ESAs Publish Second Consultation Paper on Margin Requirements for Non-Centrally Cleared Derivatives

Commentary by Nihal Patel

The European Supervisory Authorities ("ESAs") published a second consultation paper on the draft Regulatory Technical Standards ("RTS"). The document outlines the framework for the margin requirement for non-centrally cleared derivatives under EMIR.

The second consultation paper builds on the proposed outlined in the ESAs' first Consultation Paper, published in April 2014. After reviewing the responses to the first consultation paper, the ESAs engaged in dialogue with other authorities to identify operational issues that may arise from the implementation of the EMIR framework.
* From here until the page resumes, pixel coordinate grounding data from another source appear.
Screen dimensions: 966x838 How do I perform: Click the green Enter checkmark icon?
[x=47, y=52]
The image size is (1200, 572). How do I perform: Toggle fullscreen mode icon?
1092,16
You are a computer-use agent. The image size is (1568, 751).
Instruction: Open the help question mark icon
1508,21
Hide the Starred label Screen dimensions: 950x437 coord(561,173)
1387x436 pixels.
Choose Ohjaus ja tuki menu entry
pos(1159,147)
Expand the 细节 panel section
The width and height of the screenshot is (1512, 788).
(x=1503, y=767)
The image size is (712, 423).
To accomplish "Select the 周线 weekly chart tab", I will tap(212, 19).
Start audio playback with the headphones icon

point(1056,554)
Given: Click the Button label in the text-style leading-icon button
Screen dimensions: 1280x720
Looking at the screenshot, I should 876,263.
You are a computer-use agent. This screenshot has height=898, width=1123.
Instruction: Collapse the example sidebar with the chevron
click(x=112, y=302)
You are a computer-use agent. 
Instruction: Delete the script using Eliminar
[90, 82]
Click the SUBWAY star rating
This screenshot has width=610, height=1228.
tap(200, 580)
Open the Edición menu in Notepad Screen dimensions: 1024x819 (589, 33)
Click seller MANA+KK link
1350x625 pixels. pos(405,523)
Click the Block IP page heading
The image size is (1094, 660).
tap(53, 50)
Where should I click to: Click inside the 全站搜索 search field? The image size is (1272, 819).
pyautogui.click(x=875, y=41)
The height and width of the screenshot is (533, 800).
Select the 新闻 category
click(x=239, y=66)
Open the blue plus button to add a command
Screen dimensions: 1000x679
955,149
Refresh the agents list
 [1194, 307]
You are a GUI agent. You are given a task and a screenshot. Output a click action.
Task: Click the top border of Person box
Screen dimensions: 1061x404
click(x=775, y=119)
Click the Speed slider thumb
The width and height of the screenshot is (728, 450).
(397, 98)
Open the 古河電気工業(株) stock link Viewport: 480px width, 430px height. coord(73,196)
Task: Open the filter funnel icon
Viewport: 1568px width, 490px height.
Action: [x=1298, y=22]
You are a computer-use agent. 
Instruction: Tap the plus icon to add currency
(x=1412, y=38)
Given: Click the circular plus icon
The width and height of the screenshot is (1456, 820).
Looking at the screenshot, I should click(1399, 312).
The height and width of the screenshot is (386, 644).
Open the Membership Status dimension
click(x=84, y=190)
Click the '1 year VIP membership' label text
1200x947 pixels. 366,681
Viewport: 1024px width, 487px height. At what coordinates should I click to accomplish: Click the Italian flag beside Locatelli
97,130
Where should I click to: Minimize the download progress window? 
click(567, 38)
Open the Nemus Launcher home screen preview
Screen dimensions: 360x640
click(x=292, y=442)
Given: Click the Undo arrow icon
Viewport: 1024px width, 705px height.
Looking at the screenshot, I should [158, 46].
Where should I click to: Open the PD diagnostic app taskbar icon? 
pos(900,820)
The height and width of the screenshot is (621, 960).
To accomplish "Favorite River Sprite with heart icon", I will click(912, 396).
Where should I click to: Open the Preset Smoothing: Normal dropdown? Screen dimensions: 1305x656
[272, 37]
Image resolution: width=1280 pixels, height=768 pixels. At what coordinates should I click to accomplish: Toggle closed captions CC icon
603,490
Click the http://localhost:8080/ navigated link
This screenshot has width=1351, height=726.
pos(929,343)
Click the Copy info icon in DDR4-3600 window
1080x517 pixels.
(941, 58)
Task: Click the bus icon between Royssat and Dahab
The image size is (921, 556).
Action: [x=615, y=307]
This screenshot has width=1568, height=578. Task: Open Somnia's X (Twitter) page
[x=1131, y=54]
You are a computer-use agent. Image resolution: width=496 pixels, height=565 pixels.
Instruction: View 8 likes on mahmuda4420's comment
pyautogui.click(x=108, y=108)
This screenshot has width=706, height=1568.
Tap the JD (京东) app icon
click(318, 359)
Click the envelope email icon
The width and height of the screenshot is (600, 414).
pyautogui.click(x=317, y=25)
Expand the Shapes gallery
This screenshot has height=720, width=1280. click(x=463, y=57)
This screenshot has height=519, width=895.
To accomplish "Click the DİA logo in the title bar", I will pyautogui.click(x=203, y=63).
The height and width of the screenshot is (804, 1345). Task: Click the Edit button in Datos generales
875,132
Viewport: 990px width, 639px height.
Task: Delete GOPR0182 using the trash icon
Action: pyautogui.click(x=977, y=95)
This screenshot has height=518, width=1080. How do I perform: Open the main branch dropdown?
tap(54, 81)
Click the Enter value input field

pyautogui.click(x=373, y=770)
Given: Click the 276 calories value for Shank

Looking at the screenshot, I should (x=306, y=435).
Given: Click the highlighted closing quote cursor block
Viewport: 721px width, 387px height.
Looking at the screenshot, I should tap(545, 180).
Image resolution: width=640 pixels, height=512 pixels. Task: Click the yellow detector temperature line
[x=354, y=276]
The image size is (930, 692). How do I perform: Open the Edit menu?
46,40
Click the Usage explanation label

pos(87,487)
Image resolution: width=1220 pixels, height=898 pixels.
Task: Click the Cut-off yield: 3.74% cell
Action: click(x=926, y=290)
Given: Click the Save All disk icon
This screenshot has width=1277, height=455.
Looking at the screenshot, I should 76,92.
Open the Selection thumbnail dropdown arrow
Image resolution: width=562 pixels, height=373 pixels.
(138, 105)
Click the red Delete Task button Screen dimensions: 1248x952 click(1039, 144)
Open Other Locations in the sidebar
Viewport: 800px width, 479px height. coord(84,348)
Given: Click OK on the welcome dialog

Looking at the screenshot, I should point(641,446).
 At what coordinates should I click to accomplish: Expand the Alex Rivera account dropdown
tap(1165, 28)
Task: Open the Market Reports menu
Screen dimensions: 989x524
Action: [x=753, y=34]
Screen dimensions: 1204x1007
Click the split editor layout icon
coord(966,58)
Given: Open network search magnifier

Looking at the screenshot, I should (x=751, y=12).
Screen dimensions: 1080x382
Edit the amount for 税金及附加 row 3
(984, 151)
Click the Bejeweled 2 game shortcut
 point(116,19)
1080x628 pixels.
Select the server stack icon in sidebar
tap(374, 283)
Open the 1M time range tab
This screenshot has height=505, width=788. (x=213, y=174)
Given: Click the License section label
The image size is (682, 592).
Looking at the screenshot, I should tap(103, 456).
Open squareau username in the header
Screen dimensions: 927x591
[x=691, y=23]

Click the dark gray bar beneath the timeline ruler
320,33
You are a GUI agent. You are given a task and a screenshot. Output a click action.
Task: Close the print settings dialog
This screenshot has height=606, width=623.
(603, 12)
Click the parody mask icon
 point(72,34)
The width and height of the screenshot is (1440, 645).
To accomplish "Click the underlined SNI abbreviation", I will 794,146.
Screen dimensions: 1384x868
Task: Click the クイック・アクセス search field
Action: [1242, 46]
The ESAs are specifically seeking feedback on a narrow set of topics in the second consultation paper. Specifically, respondents are invited to comment on:

  • the treatment of non-financial counterparties domiciled outside the EU;
  • the timing of calculation, call and delivery of initial and variation margin;
  • whether the draft RTS might produce unintended consequences concerning the design or implementation of initial margin models;
  • whether the requirements concerning the concentration limits address the concerns expressed on the previous proposal;
  • any concerns on the requirements on trading relationship documentation;
  • the requirements concerning the legal basis for the compliance;
  • whether the approach addresses the concerns on the use of cash for initial margin; and
  • the requirements concerning the treatment of FX mismatches between collateral and OTC derivatives.

Comments on the second consultation are due by July 10, 2015.

See: Second Consultation Paper.

Commentary

The revised consultation paper makes a number of changes that respond to industry concerns. From a U.S. perspective, it will be interesting to see if the CFTC, SEC and/or U.S. bank regulators follow suit.